It all depends on whose specification you’re assessing the “bugginess” against, the inference code as written, the research paper, colloquial understanding in technical circles, or how the product is pitched and presents to users.
And this is why I feel it's so important to fix the way we talk about hallucinations. Engineers need to be extremely clear with product owners, salespeople, and other business folks about the inherent limitations of LLMs—about the fact that certain things, like factual accuracy, may asymptotically approach 100% accuracy but will never reach it. About the fact that even getting asymptotically close to 100% is extremely (most likely prohibitively) expensive. And once they've chosen a non-zero failure rate, they have to be clear about what the consequences of the chosen failure rate are.
Before engineers can communicate that to the business side, they have to have that straight in their own heads. Then they can communicate expectations with the business and ensure that they understand that once you've chosen a failure rate, individual 'hallucinations' can't be treated as bugs to troubleshoot—you need instead to have an industrial-style QC process that measures trends and reacts only when your process produces results outside of a set of well-defined tolerances.
(Yes, I'm aware that many organizations are so thoroughly broken that engineering has no influence over what business tells customers. But those businesses are hopeless anyway, and many businesses do listen to their engineers.)
You are wrong here - my company can fix individual responses by adding specific targeted data for the RAG prompt. So a JIRA ticket for a wrong response can be fixed in 2 days.
At scale, your solution looks like bolting an expert system on top of the LLM. Which is something that some researchers and companies are actually working on.
Because it gives you two ends from which to approach the business challenge. You can improve the fitness—the functionality itself.
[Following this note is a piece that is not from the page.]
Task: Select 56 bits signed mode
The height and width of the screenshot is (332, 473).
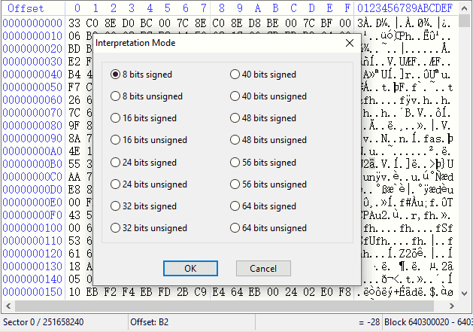Action: pyautogui.click(x=235, y=163)
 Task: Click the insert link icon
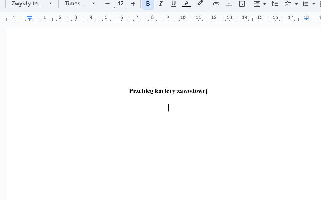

But you can also adjust the purpose—what people expect it to do.
I think a lot of the concerns about LLMs come down to unrealistic expectations: oracles, Google killers, etc.
Google has problems finding and surfacing good info. LLMs are way better at that… but they err in the opposite direction. They are great at surfacing fake info too! So they need to be thought of (marketed) in a different way.
Their promise needs to be better aligned with how the technology actually works. Which is why it’s helpful to emphasize that “hallucinations” are a fundamental attribute, not an easily fixed mistake.
People also blithely trust other humans even against all evidence that they're trustworthy. Some things just aren't fixable.